Él le acarició el labio inferior con el pulgar.

– Es parte de mi encanto.

– Siempre fuiste encantador.

– Sólo era un bicho raro, y un loco de los ordenadores que vivía con su madre.

Jesse sonrió.

– Yo nunca te vi así.

Eso era cierto, pensó Matt, al recordar lo fácilmente que lo había ayudado. Jesse lo había cambiado todo y, mientras lo hacía, él se había enamorado de ella. Se había quedado asombrado cuando Jesse había admitido que sentía algo por él. Todavía recordaba aquella sensación de victoria. Había conseguido a la chica, a la única chica que le importaba.

Pero ya no era el mismo tonto de antes. Ya nadie le importaba. Él no se lo permitía.

Y sólo para asegurarse de que no olvidaba, besó a Jesse. La acarició con los labios para comprobar hasta dónde le permitiría llegar. La abrazó y la estrechó contra sí, y le acarició la espalda y las caderas mientras hacía más profundo aquel beso.

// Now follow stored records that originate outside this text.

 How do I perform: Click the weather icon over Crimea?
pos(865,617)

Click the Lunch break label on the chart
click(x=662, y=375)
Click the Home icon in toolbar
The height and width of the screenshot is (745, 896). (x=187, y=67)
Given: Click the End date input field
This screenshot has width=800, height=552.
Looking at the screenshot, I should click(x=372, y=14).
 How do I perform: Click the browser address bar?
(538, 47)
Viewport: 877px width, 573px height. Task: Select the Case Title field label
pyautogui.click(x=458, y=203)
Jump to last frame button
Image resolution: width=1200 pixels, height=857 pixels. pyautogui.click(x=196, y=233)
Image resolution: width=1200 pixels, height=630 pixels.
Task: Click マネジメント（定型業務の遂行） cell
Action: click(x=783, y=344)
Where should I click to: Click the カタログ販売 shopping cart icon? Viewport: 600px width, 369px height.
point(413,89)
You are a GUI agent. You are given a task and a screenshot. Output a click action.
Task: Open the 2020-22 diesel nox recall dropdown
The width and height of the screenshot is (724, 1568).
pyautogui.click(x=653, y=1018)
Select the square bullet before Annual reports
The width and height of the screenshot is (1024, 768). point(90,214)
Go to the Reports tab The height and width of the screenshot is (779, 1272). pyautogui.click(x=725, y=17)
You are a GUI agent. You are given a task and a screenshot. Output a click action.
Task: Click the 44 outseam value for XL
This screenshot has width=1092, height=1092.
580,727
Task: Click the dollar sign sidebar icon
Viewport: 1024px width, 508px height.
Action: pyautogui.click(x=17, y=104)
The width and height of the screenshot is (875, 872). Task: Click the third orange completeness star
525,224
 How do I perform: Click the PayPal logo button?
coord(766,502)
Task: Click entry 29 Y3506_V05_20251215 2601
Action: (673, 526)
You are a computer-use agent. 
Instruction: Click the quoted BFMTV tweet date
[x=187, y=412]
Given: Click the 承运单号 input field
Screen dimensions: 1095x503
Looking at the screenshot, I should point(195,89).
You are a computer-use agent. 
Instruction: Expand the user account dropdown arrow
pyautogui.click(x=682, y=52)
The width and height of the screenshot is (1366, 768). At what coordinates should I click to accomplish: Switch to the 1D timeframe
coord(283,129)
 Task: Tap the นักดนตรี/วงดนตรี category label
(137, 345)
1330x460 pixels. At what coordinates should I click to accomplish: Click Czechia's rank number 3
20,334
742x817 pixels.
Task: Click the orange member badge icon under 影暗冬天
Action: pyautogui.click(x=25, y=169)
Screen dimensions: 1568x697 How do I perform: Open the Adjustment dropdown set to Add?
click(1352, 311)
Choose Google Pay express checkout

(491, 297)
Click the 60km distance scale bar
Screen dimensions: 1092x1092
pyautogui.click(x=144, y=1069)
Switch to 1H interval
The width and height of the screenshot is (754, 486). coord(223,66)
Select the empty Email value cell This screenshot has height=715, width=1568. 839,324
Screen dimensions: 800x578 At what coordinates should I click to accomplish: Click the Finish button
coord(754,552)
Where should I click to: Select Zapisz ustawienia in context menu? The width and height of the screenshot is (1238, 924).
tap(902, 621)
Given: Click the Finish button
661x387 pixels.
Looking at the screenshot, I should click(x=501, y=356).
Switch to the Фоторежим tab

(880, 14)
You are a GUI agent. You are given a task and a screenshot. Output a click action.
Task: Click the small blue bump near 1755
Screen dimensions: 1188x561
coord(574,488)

A los pocos segundos, estaba excitado y sólo podía pensar en hacer el amor allí mismo, en su despacho. Notaba su boca caliente contra la de él, dócil, generosa. Se dio cuenta de que quería algo más que sexo, de que quería más que hacer el amor. Quería hacerla suya y marcarla, y que ella perdiera el control entre sus brazos. Quería oír aquel suspiro entrecortado de satisfacción perfecta.

La necesidad se hizo insoportable. Deseaba a Jesse como siempre la había deseado, en cuerpo y alma. Para siempre. En aquel momento, supo que podría olvidar su promesa de venganza si…

Se separaron. Matt quería pensar que había sido él quien había interrumpido el beso, pero no estaba seguro. Quizá hubiera sido ella, que se había dado cuenta del peligro de aquel deseo fuera de control. Jesse comenzó a hablar, pero después negó con la cabeza y se dio la vuelta. Unos segundos después se había marchado.

Cuando él se quedó a solas, continuó de pie en el centro del despacho, con la respiración acelerada y el cuerpo ardiendo, como cinco años atrás.

La partida se había puesto interesante. Había una nueva dimensión en aquel juego, una dimensión peligrosa. Se había dado cuenta de que Jesse todavía tenía poder sobre él; iba a tener que ser muy cuidadoso y asegurarse de que no lo averiguara y lo usara nunca contra él.

Lo que no podía admitir, ni siquiera ante sí mismo, era que ya no se trataba de un juego. Quizá fuera otra cosa completamente distinta.